Keluarga Kerajaan Gowa Desak Perda Lembaga Adat Daerah Dicabut
GOWA, iNewsCelebes.id – Keluarga Kerajaan Gowa mendesak DPRD Kabupaten Gowa bersama Pemerintah Kabupaten Gowa mencabut Peraturan Daerah (Perda) tentang Lembaga Adat Daerah (LAD) yang selama ini menjadi dasar pengaturan kelembagaan adat di Gowa. Perda tersebut dinilai menjadi pemicu polemik, dualisme, dan konflik berkepanjangan di lingkungan Kerajaan Gowa.
Desakan itu disampaikan Kuasa Hukum Putra Mahkota Kerajaan Gowa, Advokat Wawan Nur Rewa, SH, MH, dalam konferensi pers di Makassar, Selasa (21/7/2026) malam.
Menurut Wawan, Perda tersebut tidak lagi relevan dengan kondisi saat ini sehingga tidak cukup hanya direvisi, melainkan harus dicabut secara keseluruhan sebelum disusun regulasi baru yang lebih komprehensif.
"Kami tidak meminta revisi.

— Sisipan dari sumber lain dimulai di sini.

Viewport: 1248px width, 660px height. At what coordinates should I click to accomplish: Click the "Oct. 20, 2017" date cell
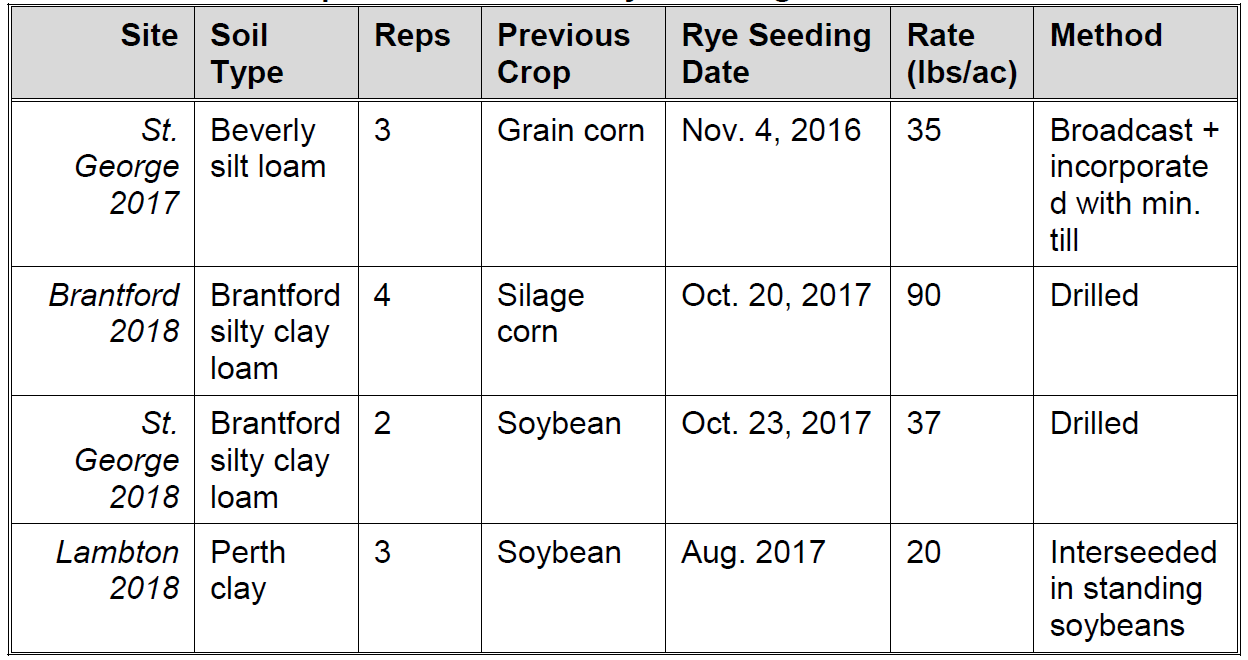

Perda itu harus dicabut terlebih dahulu, baru kemudian disusun regulasi baru yang sesuai dengan aturan dan kondisi kekinian," kata Wawan.
Ia menilai substansi Perda tersebut sudah tidak dapat diperbaiki melalui perubahan sebagian pasal karena konsep dasarnya dinilai keliru. Karena itu, penyusunan regulasi baru harus dilakukan secara kolaboratif dengan melibatkan seluruh unsur keluarga Kerajaan Gowa.

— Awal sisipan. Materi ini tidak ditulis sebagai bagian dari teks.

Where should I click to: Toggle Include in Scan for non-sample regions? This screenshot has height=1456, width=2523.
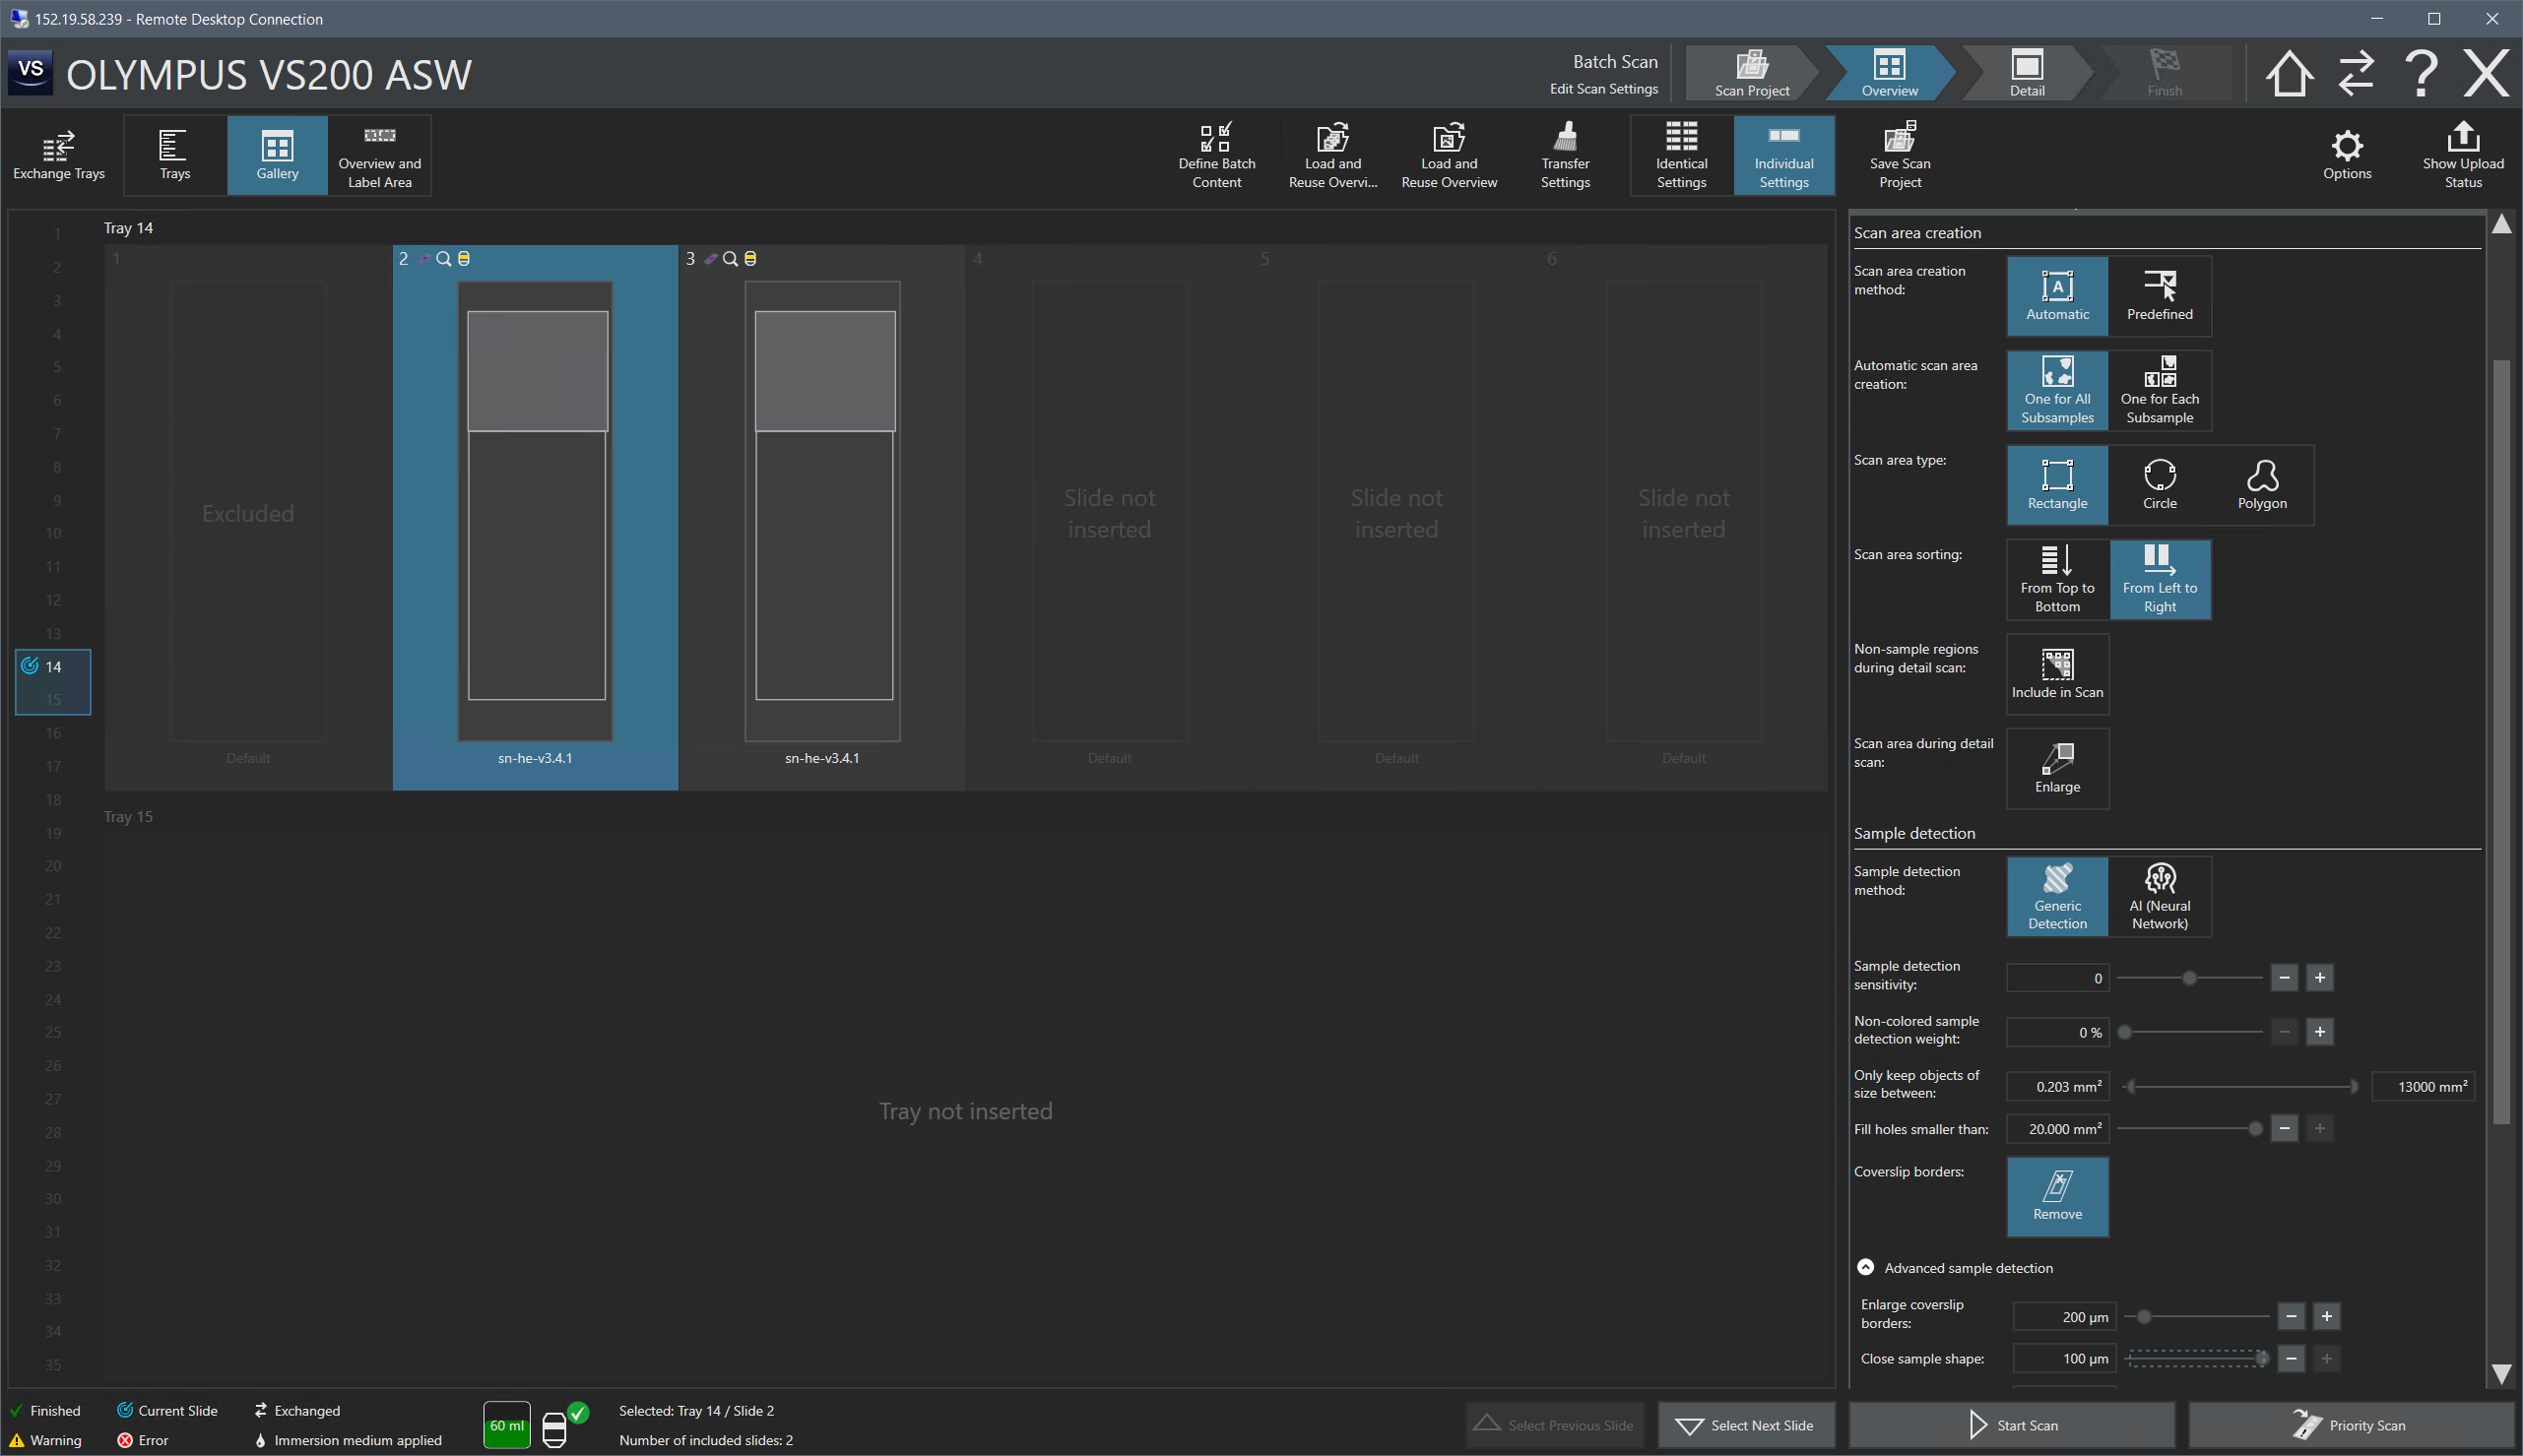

Menurutnya, keluarga kerajaan tetap harus menjadi pihak utama dalam pembahasan aturan yang berkaitan dengan adat dan kebudayaan Gowa.
Wawan menegaskan, tuntutan tersebut bukan bertujuan menghidupkan kembali sistem pemerintahan kerajaan di Indonesia.
"Kami tidak ingin mengembalikan sistem kerajaan. Raja hanya simbol budaya, bukan pemegang kekuasaan pemerintahan. Semua tetap berada dalam kerangka NKRI," tegasnya.
Ia juga meminta pemerintah tidak lagi mencampuri urusan internal keluarga kerajaan. Setelah Perda dicabut, regulasi baru diharapkan mampu memulihkan marwah lembaga adat sekaligus memberikan kepastian mengenai kedudukan Kerajaan Gowa sebagai bagian dari masyarakat hukum adat.
Selain menyampaikan aspirasi kepada DPRD, pihak keluarga kerajaan mengaku telah berkoordinasi dengan sejumlah pihak dan menyiapkan aksi penyampaian aspirasi yang dijadwalkan berlangsung pada awal Agustus mendatang.